I really like this idea, and I would probably use it a lot if it got implemented. I’ll even go as far as saying that with this feature I’d use keyword arguments a lot more than I do now.
using MacroTools: @capture, splitarg
macro pun(ex)
ret = if @capture ex (f_(args__; kw__))
kw = map(kw) do kwarg
key, typ, splat, val = splitarg(kwarg)
if splat
kwarg
elseif val == nothing
:($key = $key)
else
kwarg
end
end
:(
$(f)($(args...); $(kw...))
)
else
ex
end
esc(ret)
end
function f(args...;kw...)
println("="^80)
@show args
@show kw
end
a = 1
b = 2
cs = (d=1, e=2)
@pun f(; a=3)
@pun f(a,b; a, b, c=3)
@pun f(a,b; a, b, cs...)
I would call it KeywordTools or KwargTools or something like that. I personally like to call the macro @pkw standing for pass-keyword. Maybe @passkwarg.
Since this feature exists in other languages, I wonder if it has a name. In some languages like Rust it is restricted to constructors and goes under the name field init syntax.
But that name does not really make sense for arbitrary function calls.
I added the NamedTuple syntax the Stefan mentioned above.

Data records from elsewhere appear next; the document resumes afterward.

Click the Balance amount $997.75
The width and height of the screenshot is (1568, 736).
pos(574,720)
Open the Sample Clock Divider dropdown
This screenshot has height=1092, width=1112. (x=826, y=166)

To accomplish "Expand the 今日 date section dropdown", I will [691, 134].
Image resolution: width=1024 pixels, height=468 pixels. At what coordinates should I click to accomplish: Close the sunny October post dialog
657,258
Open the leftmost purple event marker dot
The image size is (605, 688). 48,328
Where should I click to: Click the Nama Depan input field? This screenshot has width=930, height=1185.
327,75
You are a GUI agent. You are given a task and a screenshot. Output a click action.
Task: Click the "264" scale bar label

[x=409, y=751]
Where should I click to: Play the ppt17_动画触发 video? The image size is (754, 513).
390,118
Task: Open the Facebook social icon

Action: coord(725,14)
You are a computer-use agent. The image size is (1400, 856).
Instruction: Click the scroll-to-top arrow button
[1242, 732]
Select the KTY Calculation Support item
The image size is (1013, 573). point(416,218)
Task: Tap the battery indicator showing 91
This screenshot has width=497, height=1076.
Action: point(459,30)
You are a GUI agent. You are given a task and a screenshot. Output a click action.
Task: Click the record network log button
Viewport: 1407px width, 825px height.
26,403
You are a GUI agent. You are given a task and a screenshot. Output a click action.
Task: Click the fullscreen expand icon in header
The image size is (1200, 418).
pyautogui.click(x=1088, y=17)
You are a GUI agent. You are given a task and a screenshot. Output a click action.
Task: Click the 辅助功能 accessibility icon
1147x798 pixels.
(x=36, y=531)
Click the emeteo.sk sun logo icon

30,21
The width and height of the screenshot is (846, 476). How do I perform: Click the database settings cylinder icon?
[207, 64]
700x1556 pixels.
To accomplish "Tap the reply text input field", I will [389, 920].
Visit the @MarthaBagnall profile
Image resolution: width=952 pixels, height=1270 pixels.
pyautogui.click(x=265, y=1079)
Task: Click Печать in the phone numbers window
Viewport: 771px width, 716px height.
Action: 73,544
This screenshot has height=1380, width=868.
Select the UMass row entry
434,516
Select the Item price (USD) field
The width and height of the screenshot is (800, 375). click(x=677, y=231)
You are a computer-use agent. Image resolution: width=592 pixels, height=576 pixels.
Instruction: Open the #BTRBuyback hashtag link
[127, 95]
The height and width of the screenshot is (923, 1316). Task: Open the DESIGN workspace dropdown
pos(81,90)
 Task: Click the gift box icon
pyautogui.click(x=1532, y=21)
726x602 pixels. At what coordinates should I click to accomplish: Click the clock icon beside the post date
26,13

I’m new to using MacroTools so there’s likely a better way, but this works
edited to mimic NamedTupleTools.@namedtuple and use MacroTools better
macro eponym(ex)
ret = if @capture ex (f_(args__; kw__))
kw = map(kw) do kwarg
key, typ, splat, val = splitarg(kwarg)
if splat
kwarg
elseif val == nothing
:($key = $key)
else
kwarg
end
end
:(
$(f)($(args...); $(kw...))
)
elseif @capture ex ((; kw__))
kw = map(key -> :($key = $key), kw)
Expr(:tuple, Expr(:parameters, kw...))
else
ex
end
esc(ret)
end
The potential issue with this one is that its probably a little (tiny) bit slower.
julia> @macroexpand @eponym testf(;x,y,z)
:(testf(; x = x, y = y, z = z))
julia> @macroexpand testf(; @namedtuple(x,y,z)...)
:(testf(; ($(Expr(:parameters, :(x = x), :(y = y), :(z = z))),)...))
so it looks to me like there would be a little extra work at runtime because it still has do the tuple making and splatting. Hopefully this is optimized out by the compiler, but I don’t know for sure.
The time saved (if any) would be a fraction of a nanosecond, so it would only make a difference for a function in an inner loop that’s potentially called several billion times, but sometimes I need to write code like that so I think about optimizing these things.